When your heartstrings finally break, there will be no noise, no twang, no sigh of release. The sound will be felt, not heard. It will rend the last of what it means to be whole, reduce the noun to a broken plural – shards too sharp to pluck from the tiles.
When your heartstrings finally break, it won’t be from pressure, or stress, but from the corrosion of neglect. Locked away for so long, kept from sight and plucking hands, they will rust and rot away – fall to dust in the shadowed corners of decay.
When your heartstrings finally break, there will be no fixing what has been rent. The ends will not be drawn together, and the heart cannot be restrung. It is an instrument of personal measures and will never be reformed. To lose your song is to lose yourself. There will be no solace, no joy, no refuge from despair. With no barrier of song, the sorrow of the world will invade and take nest, breed in the rusted shadows and drown all magic.

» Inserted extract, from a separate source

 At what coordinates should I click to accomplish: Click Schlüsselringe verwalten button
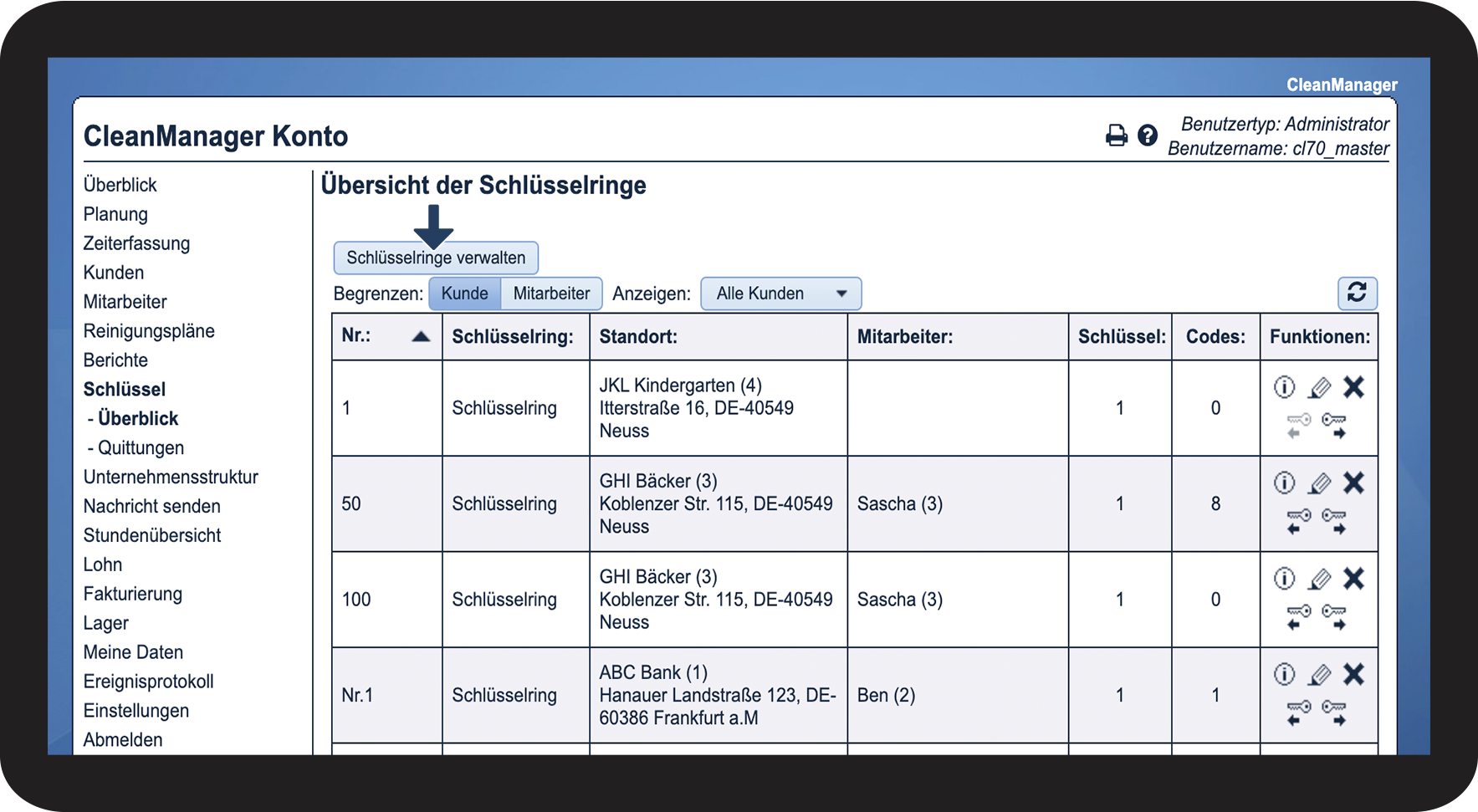(x=436, y=258)
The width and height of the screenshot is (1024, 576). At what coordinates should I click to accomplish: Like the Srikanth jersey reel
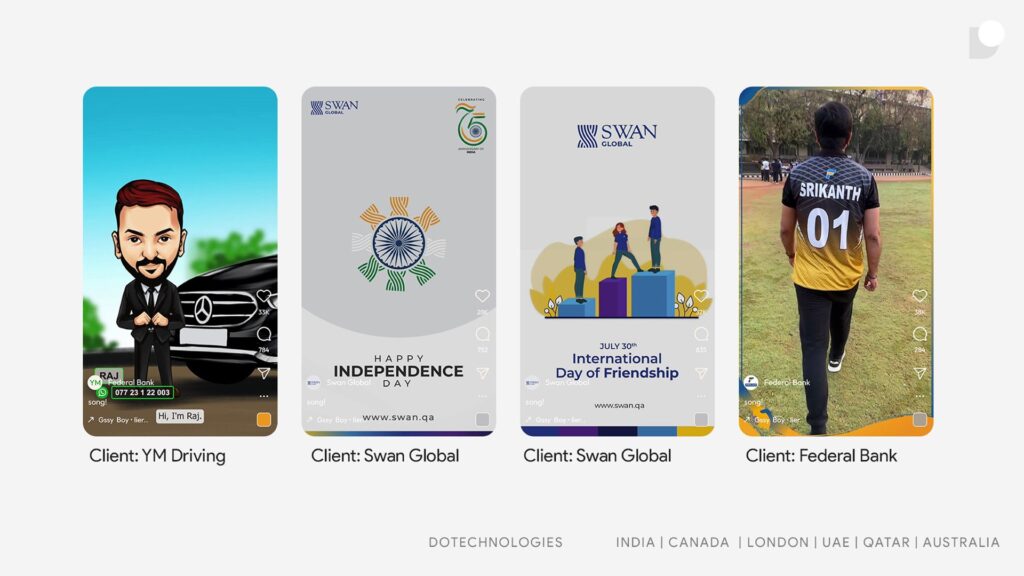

When your heartstrings finally break, you will realize, too late, that the only way to keep an instrument strong is to play it. The only way to keep it in tune is to practice. The only way to make the strings gleam is to let every small wonder dance amongst the chords. The only way to keep it whole is to keep it singular and believe in the magic it creates.
When your heartstrings finally break, it will be too late for anything but goodbye.
Another friend died on Saturday – killed while driving home drunk on a bike. That makes three this year alone, violent, untimely, and self induced. One suicide, and two intentional accidents. Sad people, sad ends, broken hearts and broken dreams.